Überblick: Das ändert die neue DSGVO

So bereiten Sie sich auf die Veränderungen im Mai richtig vor.

28.03.18, 14:10

Am 25. Mai 2018 ist es soweit! Die neue Datenschutz-Grundverordnung betrifft alle Unternehmen, die personenbezogene Daten verarbeiten. Die DSGVO ist dabei eine gute Gelegenheit für Ihr Unternehmen Ihre Daten genauer unter die Lupe zu nehmen. Seien Sie Vorreiter, indem Sie sich zu den neuen Richtlinien bekennen und ein noch besseres Verhältnis zu Ihren Kontakten etablieren.

Bestandsanalyse

An einer Dateninventur führt kein Weg vorbei. Sie und Ihr Unternehmen müssen wissen, welche Daten warum, wo, für welche Zwecke, wie lange verarbeitet werden, wer Zugriff hat und ob beziehungsweise an wen diese weitergegeben werden. Insbesondere Ihre Website und Ihr Newslettersystem sollten überprüft werden.

Verarbeitungsverzeichnis

Das Verarbeitungsverzeichnis ist eine der zentralen Neuerungen der DSGVO und ersetzt die derzeitigen DVR Meldungen. Es muss unter anderem Namen und Kontaktdaten des Verantwortlichen, den Zweck der Datenverarbeitung, die Kategorien der Personen und der personenbezogenen Daten, die Kategorien von Empfängern und die Beschreibung der Datensicherheitsmaßnahmen enthalten.
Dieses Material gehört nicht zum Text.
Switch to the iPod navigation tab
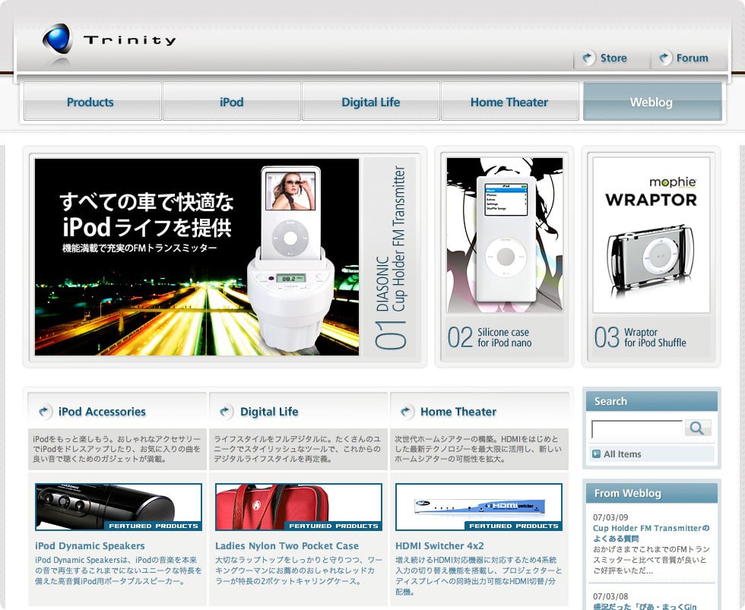This screenshot has width=745, height=610. pyautogui.click(x=232, y=102)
Die WKO bietet Musterverzeichnisse.

Folgenabschätzung

Wenn ein hohes Risiko für die Rechte und Freiheiten der Personen durch die Verarbeitung der Daten besteht, so muss Ihr Unternehmen eine Datenschutz-Folgenabschätzung machen. Darin müssen Sie die geplanten Verarbeitungsvorgänge und Zwecke der Datenverarbeitung beschreiben sowie die Notwendigkeit und Verhältnismäßigkeit der Verarbeitung und mögliche Risiken für die Rechte und Freiheiten betroffener Personen bewerten. Was gegen diese Risiken unternommen werden kann (Datensicherheitsmaßnahmen) komplettiert die Datenschutz-Folgenabschätzung.

Informationspflichten

Von einer Datenverarbeitung betroffene Personen müssen über diese informiert werden können: Was, wer, zu welchem Zweck, wie lange, wohin. Auch Betroffenenrechte, wie etwa auf Auskunft oder Löschung müssen unverzüglich, spätestens innerhalb eines Monats, erfüllt werden.
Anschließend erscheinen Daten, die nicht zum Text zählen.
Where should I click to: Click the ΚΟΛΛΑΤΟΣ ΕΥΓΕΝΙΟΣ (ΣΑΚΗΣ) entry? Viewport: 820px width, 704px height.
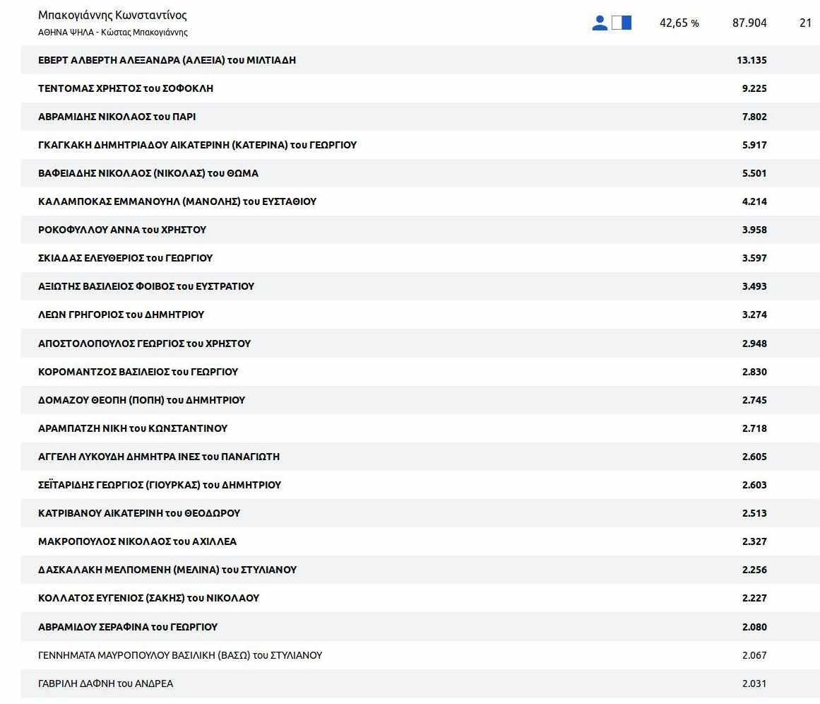click(x=148, y=598)
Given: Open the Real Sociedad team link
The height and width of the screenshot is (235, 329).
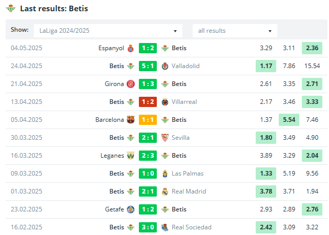Looking at the screenshot, I should click(191, 227).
Auftragsverarbeiter-Vertrag

Diesen brauchen Sie, wenn externe Dienstleister, wie Auftragsverarbeiter, für IT-Dienstleistungen, Buchhaltung oder auch Lohnverrechnung beauftragt werden. Prüfen Sie, ob ein entsprechender Vertrag vorhanden ist, wenn nicht, sollten Sie einen abschließen. Die WKO bietet hier Musterverträge.

Meldepflicht

Im Falle von Datenschutzverletzungen, wie etwa dem Verlust eines Datenträgers oder Hackerangriff, muss Ihr Unternehmen diesen der Datenschutzbehörde melden. Und zwar unverzüglich, spätestens jedoch innerhalb von 72 Stunden ab Erkennen des Vorfalls. Eine Ausnahme besteht, wenn der „Data Breach“ keine Risiken für die betroffenen Personen mit sich bringt. Wenn das Risiko hoch ist, müssen die Betroffenen direkt informiert werden.